====== Provided entries

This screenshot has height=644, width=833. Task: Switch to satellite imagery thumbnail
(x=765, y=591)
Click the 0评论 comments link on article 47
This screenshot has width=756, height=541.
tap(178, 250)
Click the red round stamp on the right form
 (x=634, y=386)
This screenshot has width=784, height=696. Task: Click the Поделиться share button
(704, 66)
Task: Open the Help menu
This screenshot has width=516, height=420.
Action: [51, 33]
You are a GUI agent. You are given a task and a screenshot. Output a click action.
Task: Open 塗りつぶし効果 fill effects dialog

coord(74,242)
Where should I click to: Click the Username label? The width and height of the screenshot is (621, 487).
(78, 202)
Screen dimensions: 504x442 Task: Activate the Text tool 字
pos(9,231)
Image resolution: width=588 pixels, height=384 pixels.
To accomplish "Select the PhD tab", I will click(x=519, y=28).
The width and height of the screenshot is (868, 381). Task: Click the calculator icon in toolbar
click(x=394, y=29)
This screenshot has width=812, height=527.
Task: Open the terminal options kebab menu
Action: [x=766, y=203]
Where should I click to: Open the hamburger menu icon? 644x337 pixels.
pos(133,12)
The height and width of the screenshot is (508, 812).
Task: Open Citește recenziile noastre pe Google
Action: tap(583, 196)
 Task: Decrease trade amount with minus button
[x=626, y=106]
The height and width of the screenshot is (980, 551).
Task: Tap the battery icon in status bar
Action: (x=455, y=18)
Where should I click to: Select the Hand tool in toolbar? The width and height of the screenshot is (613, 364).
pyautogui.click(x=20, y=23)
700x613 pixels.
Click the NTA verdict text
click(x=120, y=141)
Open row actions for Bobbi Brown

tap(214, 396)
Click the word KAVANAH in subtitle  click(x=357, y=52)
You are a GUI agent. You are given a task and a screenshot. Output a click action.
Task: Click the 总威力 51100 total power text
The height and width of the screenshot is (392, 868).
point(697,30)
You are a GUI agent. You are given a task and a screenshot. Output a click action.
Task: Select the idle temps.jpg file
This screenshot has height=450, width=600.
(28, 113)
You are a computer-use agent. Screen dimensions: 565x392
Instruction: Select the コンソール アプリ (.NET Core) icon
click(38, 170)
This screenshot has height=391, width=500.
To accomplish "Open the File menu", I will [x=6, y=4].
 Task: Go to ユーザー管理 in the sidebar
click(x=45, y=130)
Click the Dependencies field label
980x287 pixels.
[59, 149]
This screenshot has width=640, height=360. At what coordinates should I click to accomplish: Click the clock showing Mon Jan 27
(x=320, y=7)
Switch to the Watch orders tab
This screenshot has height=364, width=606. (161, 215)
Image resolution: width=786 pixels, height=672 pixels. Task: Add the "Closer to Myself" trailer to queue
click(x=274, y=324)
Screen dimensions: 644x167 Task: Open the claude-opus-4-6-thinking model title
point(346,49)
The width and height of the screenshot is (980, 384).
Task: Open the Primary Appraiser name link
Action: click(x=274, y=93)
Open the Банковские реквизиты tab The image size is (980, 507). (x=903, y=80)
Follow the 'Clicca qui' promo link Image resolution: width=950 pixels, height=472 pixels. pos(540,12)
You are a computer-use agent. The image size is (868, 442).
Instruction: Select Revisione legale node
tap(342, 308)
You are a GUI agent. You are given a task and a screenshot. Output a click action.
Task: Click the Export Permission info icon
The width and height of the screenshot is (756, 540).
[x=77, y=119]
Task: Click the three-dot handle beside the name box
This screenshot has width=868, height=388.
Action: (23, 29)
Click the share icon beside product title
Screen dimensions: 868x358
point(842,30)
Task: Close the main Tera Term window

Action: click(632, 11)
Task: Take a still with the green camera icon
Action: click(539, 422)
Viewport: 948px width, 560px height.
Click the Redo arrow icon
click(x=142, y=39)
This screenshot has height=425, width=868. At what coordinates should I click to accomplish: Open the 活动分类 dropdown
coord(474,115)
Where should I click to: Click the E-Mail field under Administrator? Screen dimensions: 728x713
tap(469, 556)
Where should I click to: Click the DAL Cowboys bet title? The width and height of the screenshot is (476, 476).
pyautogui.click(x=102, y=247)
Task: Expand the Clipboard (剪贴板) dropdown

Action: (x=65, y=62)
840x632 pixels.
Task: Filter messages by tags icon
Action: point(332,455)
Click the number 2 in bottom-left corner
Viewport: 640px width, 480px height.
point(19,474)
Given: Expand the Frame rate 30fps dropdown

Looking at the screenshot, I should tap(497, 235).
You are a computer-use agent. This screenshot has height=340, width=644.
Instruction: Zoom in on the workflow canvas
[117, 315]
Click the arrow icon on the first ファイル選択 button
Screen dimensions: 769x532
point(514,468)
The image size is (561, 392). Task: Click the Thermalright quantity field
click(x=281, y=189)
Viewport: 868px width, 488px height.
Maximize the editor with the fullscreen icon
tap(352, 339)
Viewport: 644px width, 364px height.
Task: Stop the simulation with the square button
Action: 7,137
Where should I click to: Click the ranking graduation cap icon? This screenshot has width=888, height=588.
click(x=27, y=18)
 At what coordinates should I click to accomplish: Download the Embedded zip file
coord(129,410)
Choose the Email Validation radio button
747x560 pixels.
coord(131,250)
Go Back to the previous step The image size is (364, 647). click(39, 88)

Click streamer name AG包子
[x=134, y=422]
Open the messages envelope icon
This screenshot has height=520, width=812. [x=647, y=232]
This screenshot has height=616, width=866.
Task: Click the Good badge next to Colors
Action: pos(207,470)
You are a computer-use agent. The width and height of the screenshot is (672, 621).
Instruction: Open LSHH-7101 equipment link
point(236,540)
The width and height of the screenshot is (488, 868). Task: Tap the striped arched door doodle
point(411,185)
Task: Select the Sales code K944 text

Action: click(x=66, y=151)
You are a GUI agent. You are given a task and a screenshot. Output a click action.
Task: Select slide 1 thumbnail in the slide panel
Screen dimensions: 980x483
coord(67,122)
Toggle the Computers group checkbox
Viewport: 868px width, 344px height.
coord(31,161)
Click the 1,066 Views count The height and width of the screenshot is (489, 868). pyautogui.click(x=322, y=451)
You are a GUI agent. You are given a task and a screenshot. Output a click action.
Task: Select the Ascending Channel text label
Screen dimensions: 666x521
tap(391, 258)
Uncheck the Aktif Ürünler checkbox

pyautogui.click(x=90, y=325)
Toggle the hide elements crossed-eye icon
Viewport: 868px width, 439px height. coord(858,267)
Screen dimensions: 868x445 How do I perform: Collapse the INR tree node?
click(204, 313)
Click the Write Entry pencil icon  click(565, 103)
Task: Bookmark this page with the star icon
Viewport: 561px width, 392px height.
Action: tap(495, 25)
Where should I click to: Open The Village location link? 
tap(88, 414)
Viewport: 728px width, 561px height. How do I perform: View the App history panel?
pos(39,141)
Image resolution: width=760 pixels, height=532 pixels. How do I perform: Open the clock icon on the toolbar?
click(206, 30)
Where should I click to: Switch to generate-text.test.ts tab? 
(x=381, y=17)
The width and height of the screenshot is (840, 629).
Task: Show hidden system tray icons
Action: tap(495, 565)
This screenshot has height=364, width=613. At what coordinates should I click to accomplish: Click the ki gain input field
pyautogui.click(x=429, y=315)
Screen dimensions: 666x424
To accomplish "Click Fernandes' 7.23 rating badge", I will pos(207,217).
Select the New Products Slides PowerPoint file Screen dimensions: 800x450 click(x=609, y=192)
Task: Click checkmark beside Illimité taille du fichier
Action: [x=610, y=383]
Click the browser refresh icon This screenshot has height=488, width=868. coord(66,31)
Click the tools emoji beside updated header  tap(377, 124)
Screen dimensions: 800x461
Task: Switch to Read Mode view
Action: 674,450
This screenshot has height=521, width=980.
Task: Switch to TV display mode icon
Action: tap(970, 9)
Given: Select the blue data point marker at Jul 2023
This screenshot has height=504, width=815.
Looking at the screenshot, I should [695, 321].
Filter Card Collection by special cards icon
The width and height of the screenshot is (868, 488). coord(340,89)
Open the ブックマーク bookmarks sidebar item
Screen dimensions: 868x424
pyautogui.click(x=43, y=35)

============

Directions
Bring together all lines of the entries above in which the string "will" occurs.

Response
To accomplish "Select the PhD tab", I will click(x=519, y=28).
To accomplish "Open the File menu", I will [x=6, y=4].
To accomplish "Click Fernandes' 7.23 rating badge", I will pos(207,217).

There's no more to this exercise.